*Selected excerpt:*
# # # # #

Why Johnson & Johnson is supporting mental health education in Ghana
Consumer health product manufacturer, Johnson & Johnson, has launched a project to offer scholarship to nurses and demystify mental health issues in Ghana.
While the Mental Health Training project offers full scholarship to nurses, the Mind-4-Life programme is meant to empower the public to “seek help and offer help” on issues concerning mental health.
The project is aimed at supporting the Ghana College of Nurses and Midwives with scholarships to train nurses in community mental healthcare and also support public education campaigns with the hope of providing support for people with mental health disorders.
This is expected to enhance access to specialist mental health services at the primary care and community level.
According to Johnson and Johnson, the plan is to spend in excess of $230,000 to train more mental health nurses and support refurbishing of facilities at the Ghana College of Nurses and Midwives.
The first batch of 66 students is already enjoying their bursaries with two other batches of 66 nurses expected to benefit from the initiative.

# # # # #

*Extracted material:*
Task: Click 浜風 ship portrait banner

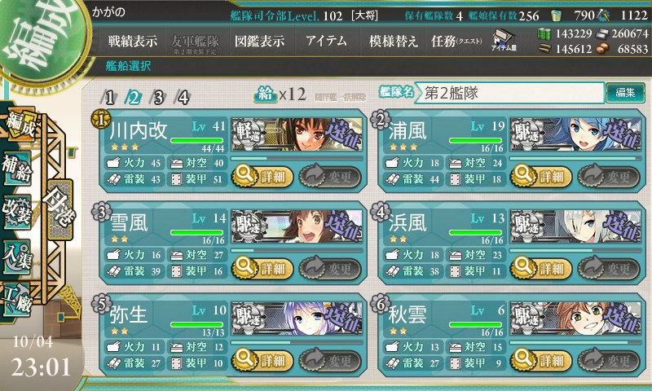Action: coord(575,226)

# # # # #

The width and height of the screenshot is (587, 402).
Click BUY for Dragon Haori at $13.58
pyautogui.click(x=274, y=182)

# # # # #

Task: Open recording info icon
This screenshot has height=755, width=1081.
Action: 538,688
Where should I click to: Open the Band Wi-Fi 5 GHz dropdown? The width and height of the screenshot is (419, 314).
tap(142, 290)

# # # # #

*Work request 1:* From the article on Johnson & Johnson's mental health support in Ghana, extract the passage that opens with "Why Johnson &" and closes after "issues in Ghana.".
*Work request 2:* Extend the article on Johnson & Johnson's mental health support in Ghana, beginning right after its last sentence.

*Answer 1:*
Why Johnson & Johnson is supporting mental health education in Ghana
Consumer health product manufacturer, Johnson & Johnson, has launched a project to offer scholarship to nurses and demystify mental health issues in Ghana.

*Answer 2:*
Speaking at a virtual event to officially outdoor the project, the Consultant Psychiatrist of the Korle-Bu Teaching Hospital, Dr Sammy Ohene, indicated that although the country passed one of the best laws to support mental health in 2012, the content is yet to actualise.
Ghana’s mental health workforce has been a concern to experts in the field.
As of 2012, the country’s mental health was manned by 40 psychiatrists, about 2,000 psychiatric nurses or occupational therapist who deliver services to Ghana’s more than 21 million population at the time.
That is not all. Dr Ohene also observed that the superstition associated with mental health makes it almost impossible for people to access help when they need it most.
But he finds a glimmer of hope in the Johnson and Johnson Foundation partnership with the Ghana College of Nurses and Midwives, the Mental Health Authority, and the Psychiatrist Association of Ghana.
He described it as a great collaboration that would help find solutions to some of the country’s mental health issues.
Dr Ohene identified the lack of funding to be one key challenge that has crippled efforts over the years. He laments that despite the establishment of mental health funds, commitment from the state has been lukewarm.
“Because the law stipulates free treatment for people with mental health conditions, they do not use the NHIS card hence they receive little or no attention at the various hospitals,” he says.
A beneficiary of the scholarship scheme, Emmanuella Awade, shared her experience stated that the high cost of training of nurses makes it almost impossible persons who want to practice mental health to access the relevant education.
On her part, the guest speaker, the Deputy Minister for Health, Tina Mensah, expressed appreciation to Johnson and Johnson for their efforts in the area of mental health.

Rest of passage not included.